Thermal over-closure of rougher joint sets – consequences for HLW disposal strategies and HTM modelling
Nick Barton, PhD
NB & A

Nick Barton obtained a London University B.Sc. in Civil Engineering from King’s College in 1966, and a Ph.D. concerning shear strength and rock slope stability from Imperial College in 1971. He worked for two long periods at NGI in Oslo, and for four years at TerraTek in Salt Lake City. Since 2000 he has had his own international rock engineering one-man consultancy, Nick Barton & Associates, based in Oslo and São Paulo. He has consulted on several hundred rock engineering projects in a total of 38 countries during 45 years, has 260 publications as first or single author, and has written two books, one on TBM prognosis, the other linking rock quality and seismic attributes of rock masses at all scales. He is currently writing a book with Bandis: Engineering in jointed and faulted rock (expected 2020). He has thirteen international awards including the 6th Müller Lecture of ISRM. He developed the widely used Q-system for classifying rock masses, and for selecting rock tunnel and cavern single-shell support in 1974. He was originator of the rock joint shear strength parameters JRC and JCS and co-developer of the resulting Barton-Bandis constitutive laws for rock joint coupled M-H modelling in 1982, which was incorporated as a sub-routine in UDEC-BB in 1985. He has also developed the Qtbm prognosis method and Qslope for selecting maintenance-free rock cutting and bench-face angles. His chief areas of consulting activity have been in hydropower tunnelling and cavern construction and performance, nuclear waste disposal site characterization, metro tunnels and caverns, and site characterization at high dams. He has given more than forty keynote lectures in international conferences.
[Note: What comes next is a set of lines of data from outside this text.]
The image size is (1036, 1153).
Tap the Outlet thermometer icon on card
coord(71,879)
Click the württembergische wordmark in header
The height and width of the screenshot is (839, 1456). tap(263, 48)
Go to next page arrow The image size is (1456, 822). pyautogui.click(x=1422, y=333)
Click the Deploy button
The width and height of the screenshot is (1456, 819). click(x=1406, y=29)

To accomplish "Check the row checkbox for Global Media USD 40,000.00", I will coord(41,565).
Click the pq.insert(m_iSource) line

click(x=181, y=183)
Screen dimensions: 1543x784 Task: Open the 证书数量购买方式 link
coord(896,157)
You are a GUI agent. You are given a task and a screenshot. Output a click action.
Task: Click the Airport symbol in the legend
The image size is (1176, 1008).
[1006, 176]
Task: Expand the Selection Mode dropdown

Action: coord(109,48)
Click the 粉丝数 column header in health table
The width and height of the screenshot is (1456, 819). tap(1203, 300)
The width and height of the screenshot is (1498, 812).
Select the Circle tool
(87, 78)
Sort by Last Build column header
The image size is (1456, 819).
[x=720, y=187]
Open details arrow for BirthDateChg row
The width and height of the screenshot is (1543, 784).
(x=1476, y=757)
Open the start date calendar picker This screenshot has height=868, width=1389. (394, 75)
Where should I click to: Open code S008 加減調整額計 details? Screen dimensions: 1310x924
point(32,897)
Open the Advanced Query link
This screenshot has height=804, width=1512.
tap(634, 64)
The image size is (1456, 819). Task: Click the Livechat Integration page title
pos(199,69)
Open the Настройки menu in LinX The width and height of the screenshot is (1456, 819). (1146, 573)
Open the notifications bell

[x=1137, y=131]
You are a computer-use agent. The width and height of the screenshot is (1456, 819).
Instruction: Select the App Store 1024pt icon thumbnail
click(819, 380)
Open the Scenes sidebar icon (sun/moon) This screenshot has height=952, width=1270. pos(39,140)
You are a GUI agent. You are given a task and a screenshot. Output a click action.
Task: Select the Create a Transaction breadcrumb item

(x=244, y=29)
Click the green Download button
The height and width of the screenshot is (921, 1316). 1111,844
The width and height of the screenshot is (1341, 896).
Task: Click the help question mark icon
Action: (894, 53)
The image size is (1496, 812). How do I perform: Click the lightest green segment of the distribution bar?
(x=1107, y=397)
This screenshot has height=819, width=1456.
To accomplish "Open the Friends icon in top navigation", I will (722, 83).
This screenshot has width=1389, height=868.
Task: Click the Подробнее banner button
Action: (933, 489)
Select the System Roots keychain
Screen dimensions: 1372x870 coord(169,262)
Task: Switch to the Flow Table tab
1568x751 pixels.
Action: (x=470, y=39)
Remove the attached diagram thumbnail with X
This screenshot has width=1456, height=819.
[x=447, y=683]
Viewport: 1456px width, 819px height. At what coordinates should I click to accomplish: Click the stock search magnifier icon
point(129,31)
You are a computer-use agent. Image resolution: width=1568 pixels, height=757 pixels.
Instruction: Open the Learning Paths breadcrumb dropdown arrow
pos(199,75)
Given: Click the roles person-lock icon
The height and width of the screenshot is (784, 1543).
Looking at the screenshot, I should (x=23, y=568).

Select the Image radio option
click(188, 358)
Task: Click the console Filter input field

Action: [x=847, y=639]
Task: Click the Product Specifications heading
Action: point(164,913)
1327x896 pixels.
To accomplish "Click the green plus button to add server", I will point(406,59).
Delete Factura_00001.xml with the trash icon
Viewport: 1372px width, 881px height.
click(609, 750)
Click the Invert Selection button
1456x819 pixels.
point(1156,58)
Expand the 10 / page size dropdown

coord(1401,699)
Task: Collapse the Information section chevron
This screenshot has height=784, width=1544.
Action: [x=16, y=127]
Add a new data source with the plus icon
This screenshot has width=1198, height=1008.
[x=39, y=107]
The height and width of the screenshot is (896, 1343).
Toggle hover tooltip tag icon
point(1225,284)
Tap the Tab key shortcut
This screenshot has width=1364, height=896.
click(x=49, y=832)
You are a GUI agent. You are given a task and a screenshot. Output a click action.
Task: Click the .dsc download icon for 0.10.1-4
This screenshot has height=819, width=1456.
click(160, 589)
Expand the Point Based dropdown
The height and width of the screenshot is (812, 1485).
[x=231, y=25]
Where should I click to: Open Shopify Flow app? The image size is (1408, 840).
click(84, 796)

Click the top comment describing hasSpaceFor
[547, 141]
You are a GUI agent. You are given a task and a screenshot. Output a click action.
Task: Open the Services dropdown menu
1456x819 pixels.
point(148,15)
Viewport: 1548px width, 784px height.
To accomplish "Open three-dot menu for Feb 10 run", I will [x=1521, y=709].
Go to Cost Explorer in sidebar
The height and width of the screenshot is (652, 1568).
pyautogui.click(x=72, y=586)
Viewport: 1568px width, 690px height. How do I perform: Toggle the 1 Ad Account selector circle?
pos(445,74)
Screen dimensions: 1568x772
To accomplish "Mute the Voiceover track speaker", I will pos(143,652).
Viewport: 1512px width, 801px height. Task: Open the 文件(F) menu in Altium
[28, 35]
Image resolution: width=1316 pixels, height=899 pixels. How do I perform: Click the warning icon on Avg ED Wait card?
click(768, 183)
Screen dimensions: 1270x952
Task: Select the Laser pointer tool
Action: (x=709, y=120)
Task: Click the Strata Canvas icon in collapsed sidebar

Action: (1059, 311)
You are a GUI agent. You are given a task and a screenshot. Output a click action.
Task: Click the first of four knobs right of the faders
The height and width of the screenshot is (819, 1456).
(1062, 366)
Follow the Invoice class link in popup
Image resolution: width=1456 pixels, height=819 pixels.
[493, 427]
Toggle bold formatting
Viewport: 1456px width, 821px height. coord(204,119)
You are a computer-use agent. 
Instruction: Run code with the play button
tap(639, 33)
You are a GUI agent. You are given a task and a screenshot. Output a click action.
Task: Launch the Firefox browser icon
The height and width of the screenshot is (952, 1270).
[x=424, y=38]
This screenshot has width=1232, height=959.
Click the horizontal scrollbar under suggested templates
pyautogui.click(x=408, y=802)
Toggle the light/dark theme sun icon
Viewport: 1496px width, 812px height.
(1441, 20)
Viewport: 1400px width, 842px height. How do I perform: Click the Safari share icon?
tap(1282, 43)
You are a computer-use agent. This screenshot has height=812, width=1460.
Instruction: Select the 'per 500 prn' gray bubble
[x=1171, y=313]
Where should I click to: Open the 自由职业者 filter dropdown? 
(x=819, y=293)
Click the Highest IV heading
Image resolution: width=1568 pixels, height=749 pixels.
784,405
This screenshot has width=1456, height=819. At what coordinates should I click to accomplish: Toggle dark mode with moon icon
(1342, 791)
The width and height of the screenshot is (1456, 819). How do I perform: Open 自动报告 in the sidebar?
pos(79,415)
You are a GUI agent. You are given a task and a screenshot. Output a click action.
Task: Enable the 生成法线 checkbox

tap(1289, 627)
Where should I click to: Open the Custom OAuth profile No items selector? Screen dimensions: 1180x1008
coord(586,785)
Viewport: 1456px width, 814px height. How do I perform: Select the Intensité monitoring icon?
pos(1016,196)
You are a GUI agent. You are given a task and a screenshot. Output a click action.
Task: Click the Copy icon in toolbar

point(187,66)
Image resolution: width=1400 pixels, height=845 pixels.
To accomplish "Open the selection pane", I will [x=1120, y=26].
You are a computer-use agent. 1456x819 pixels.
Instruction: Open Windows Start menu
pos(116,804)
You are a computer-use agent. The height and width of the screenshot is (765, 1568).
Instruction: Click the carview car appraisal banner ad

Rough joints can be over-closed and remain over-closed by a previous application of a higher normal stress. This is an exaggerated form of hysteresis.  Rough joints in igneous and metamorphic rocks can over-close even due to temperature increase alone, due to better fit. Rock mass deformation moduli, thermal expansion coefficients, physical and hydraulic apertures, shear strength and seismic velocities may each be affected. Evidence for these effects comes from well-controlled laboratory HTM tests, in situ HTM block tests, and large-scale heated rock mass tests, lasting several years at Stripa, Climax and Yucca Mountain. Thermal-OC effect in HTM numerical modelling will require, as a minimum, thermal expansion coefficients that include rather than exclude relevant joint sets, if these have marked roughness and if they originated at elevated temperature. Subsequently elevated deformation moduli that attract higher stress must be expected due to the ‘softening’ of normal stiffness during the heating. During the cooling phase of an HLW repository, one may experience rougher joints (JRC > 8?) that have been thermally over-closed, and that may not open during cooling. Their effective JRC has been dramatically increased. These joints have increased cohesive, frictional and even tensile strength and reduced aperture. They may also be preferentially involved in chemical deposition and sealing. Smoother, planar, and maybe more continuous features formed in response to prior tectonic loading will tend to open to compensate for those that may remain closed during the cooling, thereby potentially losing strength and gaining permeability. This should alert designers to avoid the continuous features in e.g. their disposal canister deployments. Obviously done, but clearly extra important.